### AVAILABLE DATA

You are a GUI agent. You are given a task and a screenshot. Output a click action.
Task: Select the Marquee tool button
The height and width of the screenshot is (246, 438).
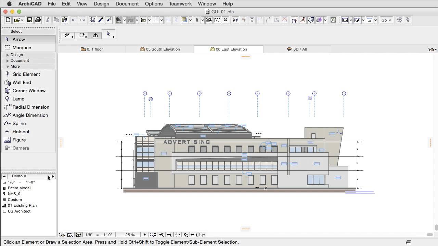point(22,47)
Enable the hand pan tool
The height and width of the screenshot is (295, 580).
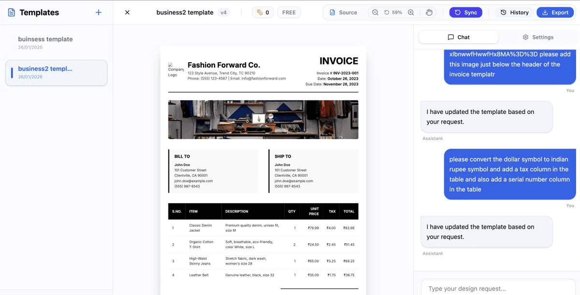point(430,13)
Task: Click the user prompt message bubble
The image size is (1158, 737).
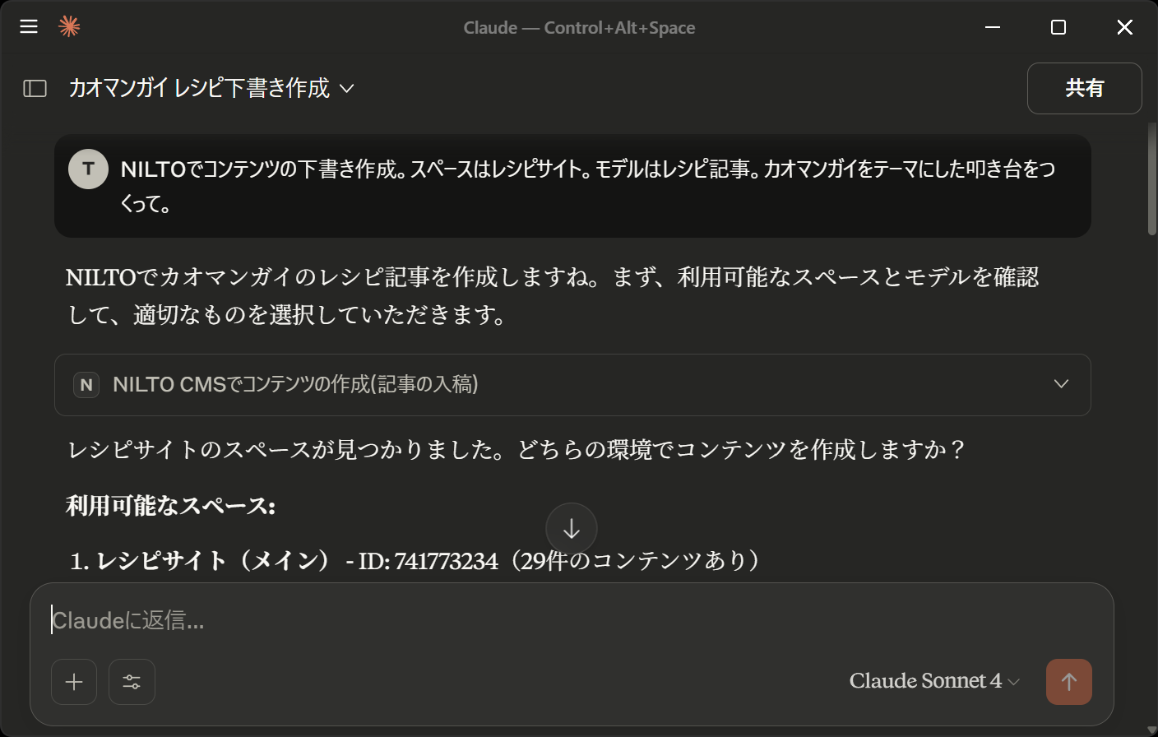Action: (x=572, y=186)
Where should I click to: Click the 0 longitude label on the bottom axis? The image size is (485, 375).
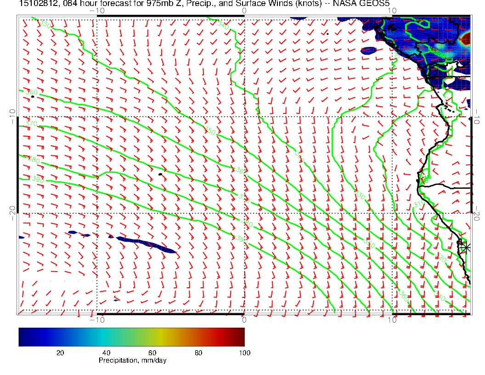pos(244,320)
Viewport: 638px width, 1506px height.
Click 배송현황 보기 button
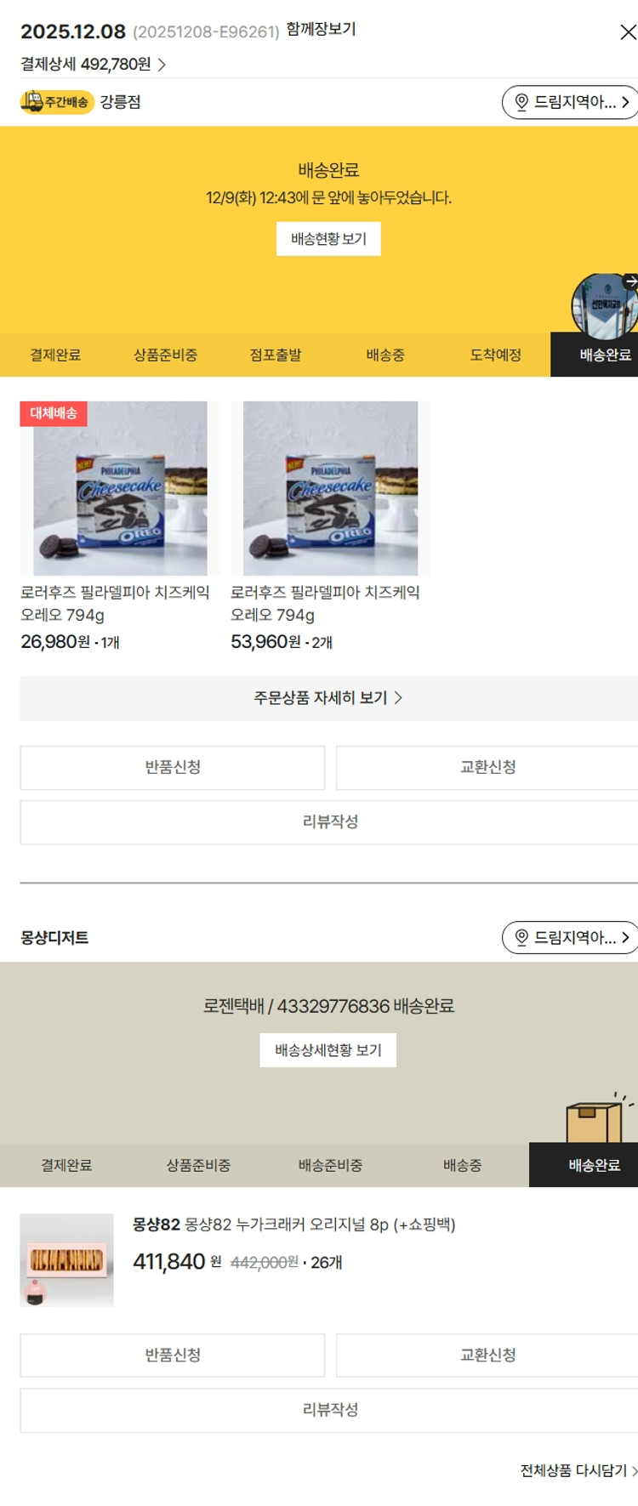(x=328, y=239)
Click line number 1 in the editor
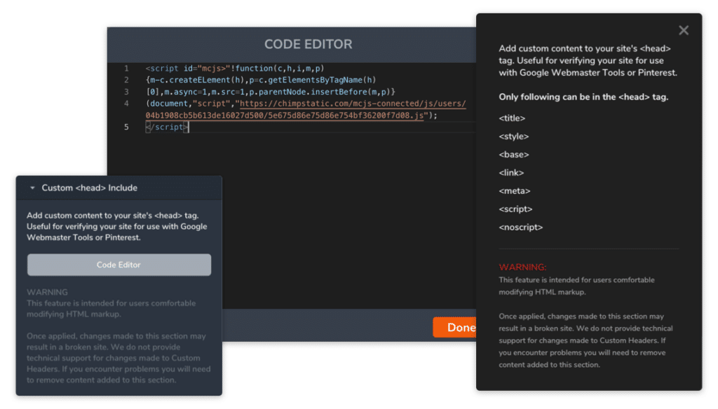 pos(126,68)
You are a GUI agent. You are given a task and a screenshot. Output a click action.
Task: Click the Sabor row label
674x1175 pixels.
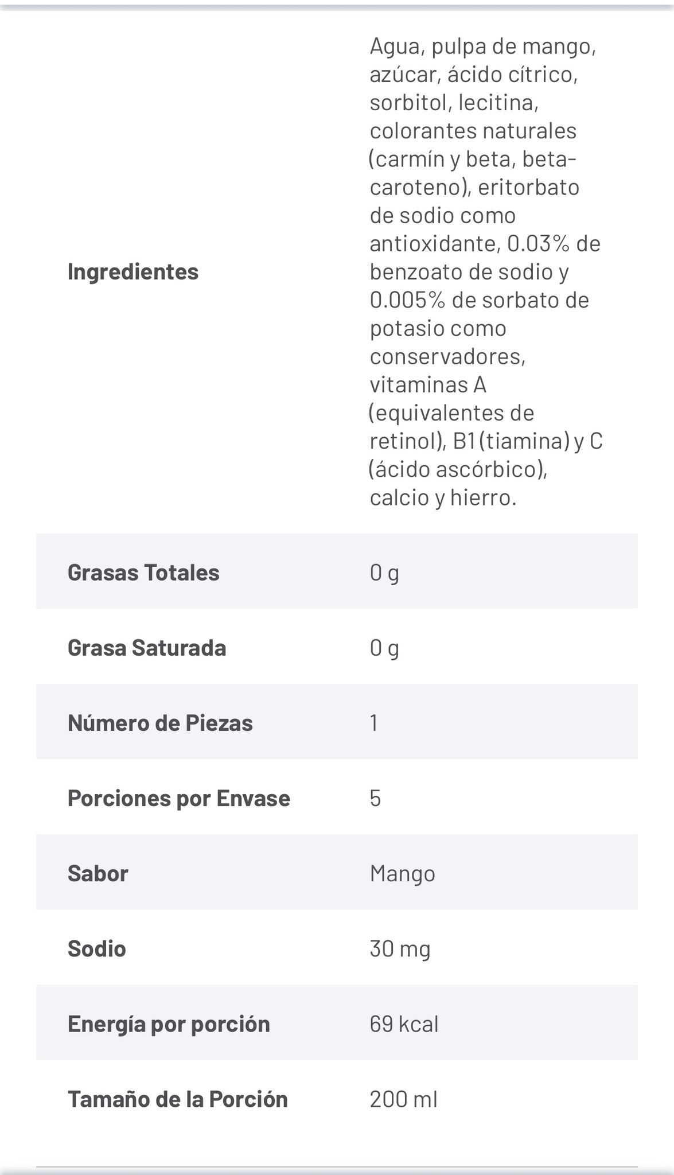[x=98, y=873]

######

» EXERCISE GOAL:
Return verbatim every line from the line containing "Task: Select the Marquee tool button" to the last line of the entries above, inclusive, and leave out the pictures.

» EXPECTED ANSWER:
Task: Select the Marquee tool button
The height and width of the screenshot is (246, 438).
point(22,47)
Enable the hand pan tool
The height and width of the screenshot is (295, 580).
point(430,13)
Task: Click the user prompt message bubble
The image size is (1158, 737).
Action: (x=572, y=186)
Where should I click to: Click the 0 longitude label on the bottom axis? The image size is (485, 375).
pos(244,320)
Viewport: 638px width, 1506px height.
Click 배송현황 보기 button
(x=328, y=239)
Click line number 1 in the editor
 pos(126,68)
You are a GUI agent. You are given a task and a screenshot. Output a click action.
Task: Click the Sabor row label
674x1175 pixels.
[x=98, y=873]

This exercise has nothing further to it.